In un altro recente lavoro (Schmidlin et al., 2012) si è valutata la frequenza di perimplantiti in Svizzera e si è visto che la percentuale a livello implantare è intorno al 5-6% dopo 5 anni e al 7-9% dopo 10 anni; purtroppo, anche in questo lavoro non si riescono ad evidenziare e confrontare le percentuali di perimplantite dei diversi sistemi implantari. Si può obiettare che le superfici lisce sono più resistenti alla progressione della perimplantite rispetto alle superfici ruvide, tuttavia dobbiamo essere consci che c’è una profonda differenza tra il processo di osteointegrazione (osteogenesi a distanza) tra le superfici lisce e quelle ruvide (osteogenesi per contatto), e uno studio condotto dalla nostra scuola su impianti ibridi ha dimostrato in maniera inequivocabile che nello stesso paziente la parte liscia dell’impianto aveva un BIC del 34% e quella ruvida del 73% (Testori et al., 2002). Studi clinici (Khang et al., 2001; Testori et al., 2002) hanno dimostrato che gli impianti lisci hanno percentuali di successo inferiori agli impianti ruvidi, specialmente in osso meno mineralizzato e nei settori latero-posteriori della mandibola e della maxilla.

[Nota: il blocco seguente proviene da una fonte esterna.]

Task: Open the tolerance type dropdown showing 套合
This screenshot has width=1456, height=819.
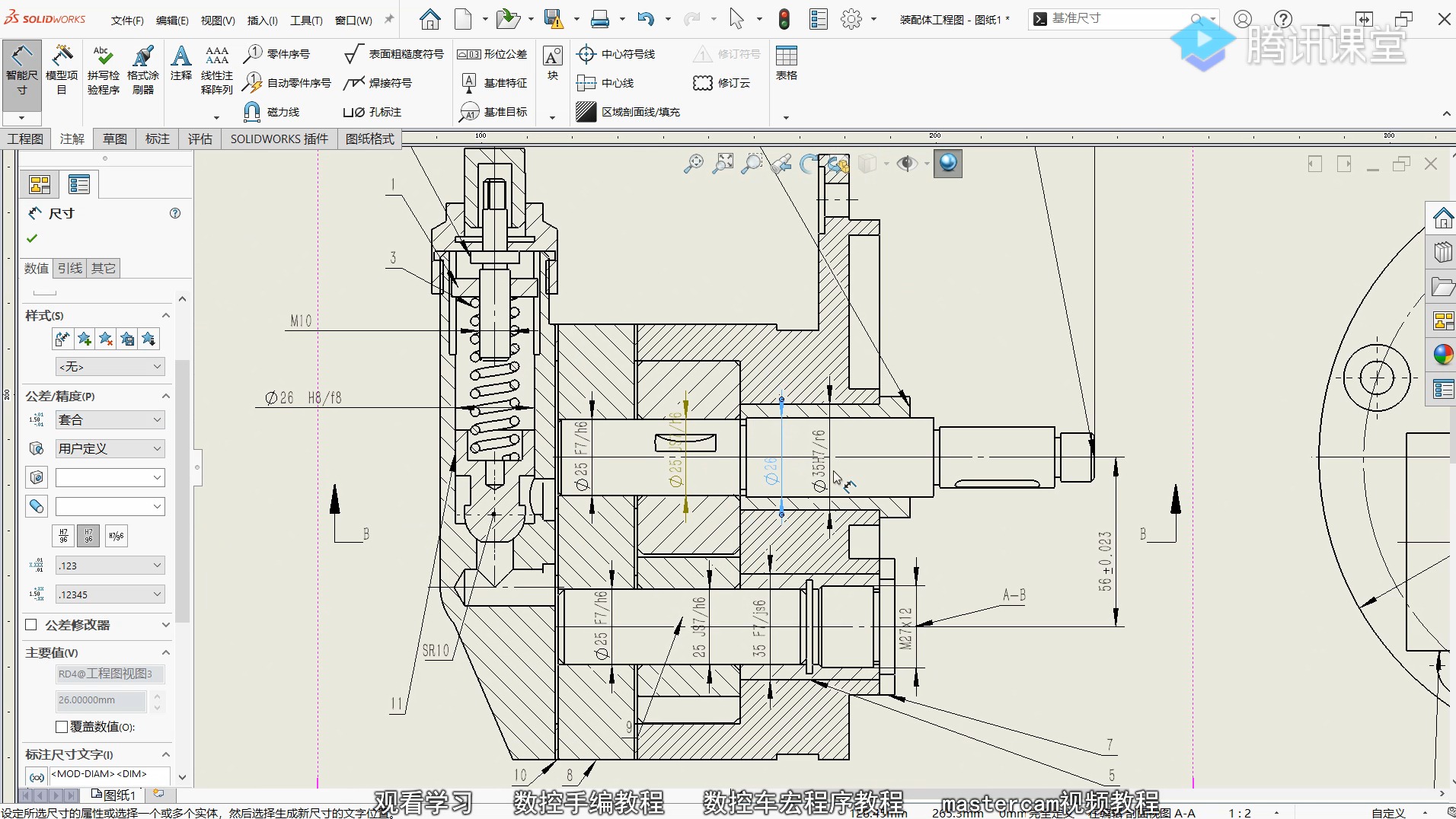Action: (110, 419)
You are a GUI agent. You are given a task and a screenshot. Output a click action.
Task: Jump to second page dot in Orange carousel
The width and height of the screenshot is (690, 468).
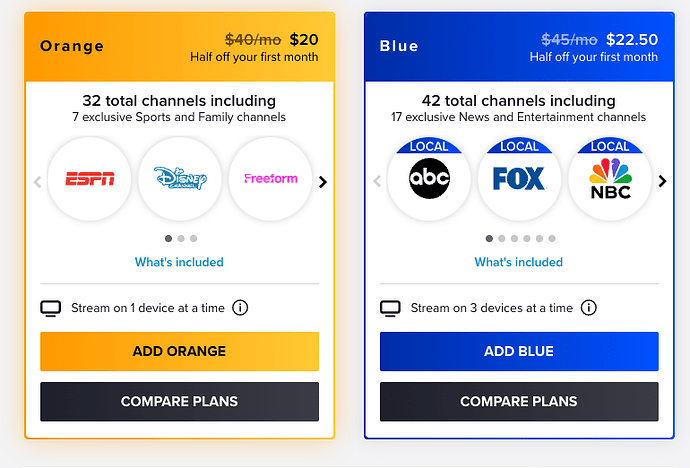click(x=180, y=239)
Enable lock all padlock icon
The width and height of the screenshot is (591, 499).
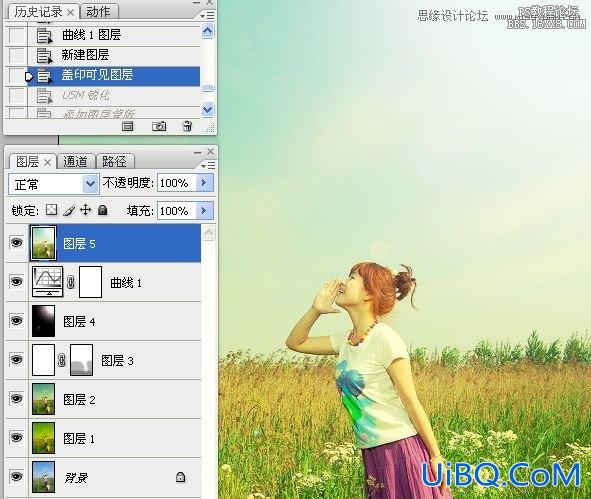(x=103, y=210)

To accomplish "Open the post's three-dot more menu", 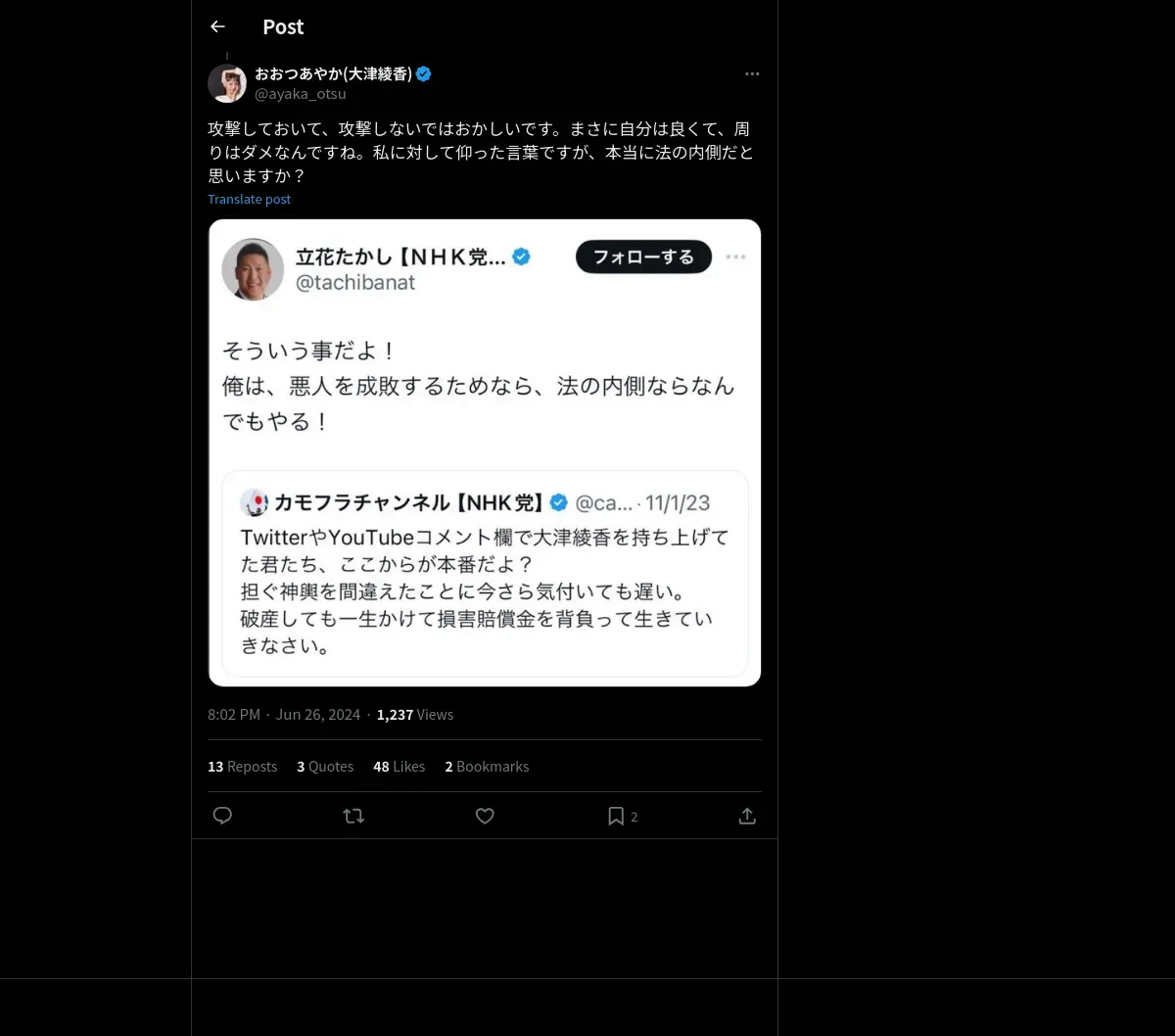I will pyautogui.click(x=752, y=73).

Revisioni sistematiche sugli impianti corti hanno dimostrato come le superfici ruvide giochino un ruolo fondamentale nella sopravvivenza implantare e permettano di raggiungere la stessa predicibilità degli impianti più lunghi (Renouard et al., 2006). Secondo me nel 2016 non si può tornare indietro e abbassare la percentuale di successo, ritornando ad avere una differente distribuzione dei fallimenti implantari: ricordo che negli impianti ruvidi i fallimenti sono per il 74% prima del carico protesico, negli impianti lisci la percentuale di fallimenti precarico è del 33%, per cui il clinico si trova ad affrontare il resto dei fallimenti quando il paziente ha già finalizzato la protesi (Testori et al., 2014).
La perimplantite è una patologia complessa in cui numerosi fattori sono coinvolti: fattori legati al paziente con i suoi stili di vita, la condizione locale dei tessuti perimplantari, il sistema implantare utilizzato. Le uniche armi efficienti che abbiamo per contrastarla sono rappresentate da un attento e personalizzato programma di mantenimento parodontale unito a due fattori: diagnosi precoce e oculata scelta del sistema implantare, con la propria e specifica suscettibilità alla progressione della periimplantite (Mombelli et al., 2012).